Over at Marginal Revolution Alex reveals that he has gotten a flu shot, and uses that fact to draw out a brief analysis of the external benefits that he does not entirely get to enjoy from his shot: his shot reduces contagion, reducing illness in others, which has only a small benefit that redounds to him. He closes by asking for suggestions on how to encourage more people to get flu shots, short of flat-out coercion and mandatory flu shots.
Let’s turn Alex’s point on its head. Alex gets a flu shot because he wants to get kissed.

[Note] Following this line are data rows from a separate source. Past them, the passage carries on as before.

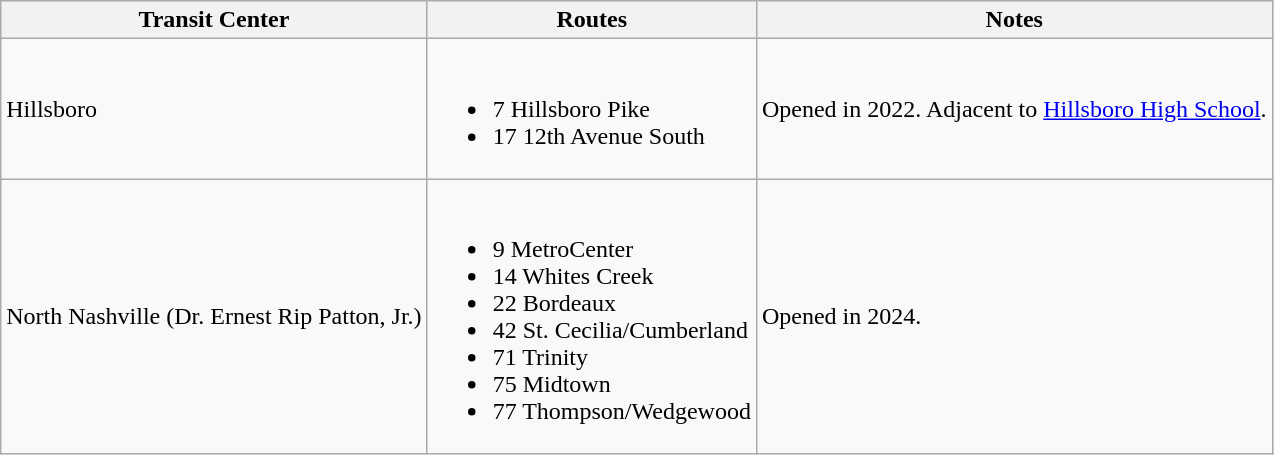
Hillsboro [214, 109]
Routes [592, 20]
9 MetroCenter14 Whites Creek22 Bordeaux42 St. Cecilia/Cumberland71 Trinity75 Midtown77 Thompson/Wedgewood [592, 316]
7 Hillsboro Pike17 12th Avenue South [592, 109]
Opened in 2024. [1014, 316]
Transit Center [214, 20]
Opened in 2022. Adjacent to Hillsboro High School. [1014, 109]
North Nashville (Dr. Ernest Rip Patton, Jr.) [214, 316]
Notes [1014, 20]
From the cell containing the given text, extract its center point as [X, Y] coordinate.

The primary reason Alex gets a flu shot is to reduce his (and his family’s) probability of illness. A second reason may be to reduce the illness probability facing his friends. A third reason may be to reduce the illness probability facing his students.
This is the crucial point to remember whenever anyone starts talking about tax or subsidy policies to “internalize externalities”: at the margin, the greatest beneficiary of Alex’s action is Alex. If the marginal benefit to him of getting the shot is larger than the marginal cost, then he’ll do it, even if we don’t have some elaborate scheme of subsidies to compensate him for the benefit he generates for us. If his desire to prevent illness in himself and in his close circle is high enough, he’ll do it, and any payment we make to him at the margin could be inframarginal; it might not change his behavior.

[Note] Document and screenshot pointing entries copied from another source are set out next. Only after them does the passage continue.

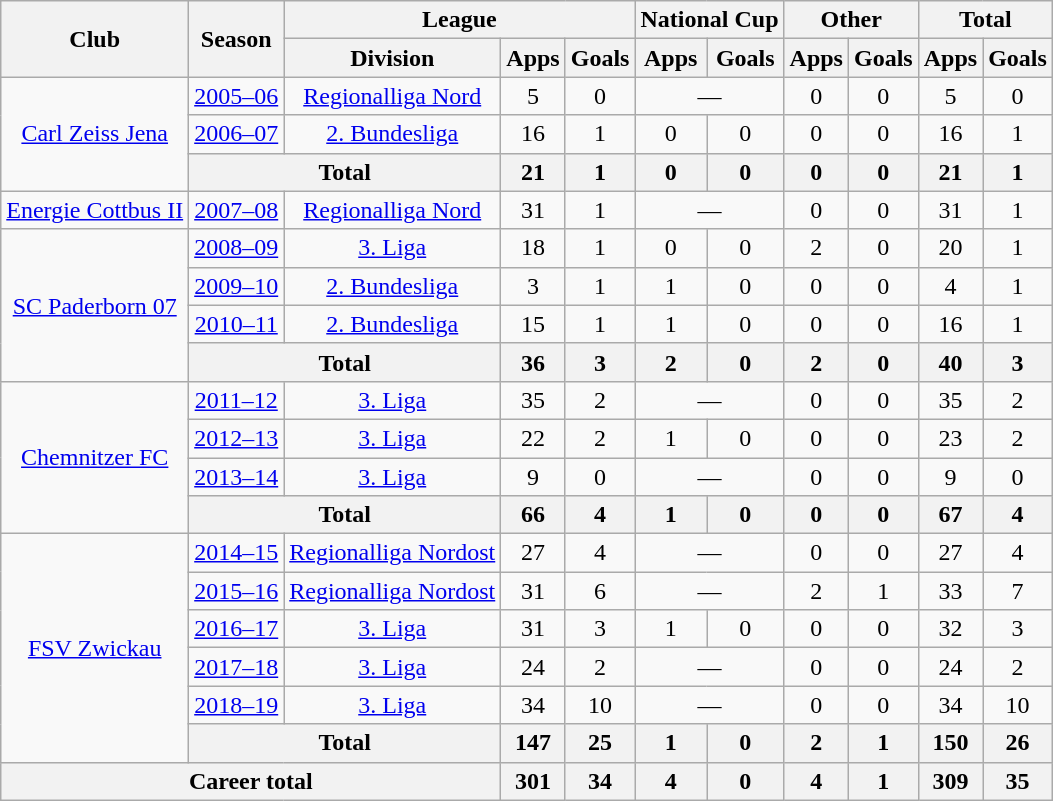
2011–12 [236, 400]
26 [1018, 743]
301 [533, 781]
FSV Zwickau [95, 648]
2012–13 [236, 438]
2015–16 [236, 591]
League [460, 20]
147 [533, 743]
18 [533, 248]
Energie Cottbus II [95, 210]
20 [950, 248]
2010–11 [236, 324]
Career total [251, 781]
2014–15 [236, 553]
Carl Zeiss Jena [95, 134]
Division [392, 58]
32 [950, 629]
2007–08 [236, 210]
22 [533, 438]
2005–06 [236, 96]
36 [533, 362]
Club [95, 39]
7 [1018, 591]
2009–10 [236, 286]
Chemnitzer FC [95, 457]
33 [950, 591]
2006–07 [236, 134]
15 [533, 324]
Other [851, 20]
National Cup [710, 20]
25 [600, 743]
2008–09 [236, 248]
2013–14 [236, 477]
40 [950, 362]
SC Paderborn 07 [95, 305]
23 [950, 438]
6 [600, 591]
2017–18 [236, 667]
2016–17 [236, 629]
2018–19 [236, 705]
67 [950, 515]
309 [950, 781]
66 [533, 515]
150 [950, 743]
Season [236, 39]
Locate the cell with the specified text and output its [X, Y] center coordinate. 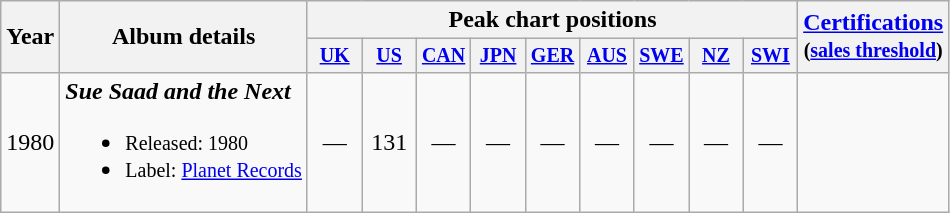
SWE [661, 56]
Album details [184, 37]
CAN [443, 56]
NZ [716, 56]
131 [389, 142]
GER [552, 56]
1980 [30, 142]
Sue Saad and the NextReleased: 1980Label: Planet Records [184, 142]
UK [334, 56]
SWI [770, 56]
Year [30, 37]
AUS [607, 56]
US [389, 56]
Certifications(sales threshold) [874, 37]
JPN [498, 56]
Peak chart positions [552, 20]
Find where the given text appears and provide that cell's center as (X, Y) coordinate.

That case is what Buchanan & Stubblebine (Economica, 1961) classified as a Pareto-irrelevant, or just irrelevant, externality. In that case, a system of payments provides nothing more than a wealth transfer without changing the actual amount of the beneficial behavior that occurs.
Note the important policy implication of this insight: not all externalities need to be eliminated to achieve efficiency and the optimal amount of the behavior in question. In an efficient equilibrium, externalities still exist, it’s just that they are inframarginal.
So let’s sharpen Alex’s question. What is a good policy for ensuring that Pareto-relevant externalities are reduced or eliminated? How do we determine if an externality like the one he’s describing is relevant or irrelevant?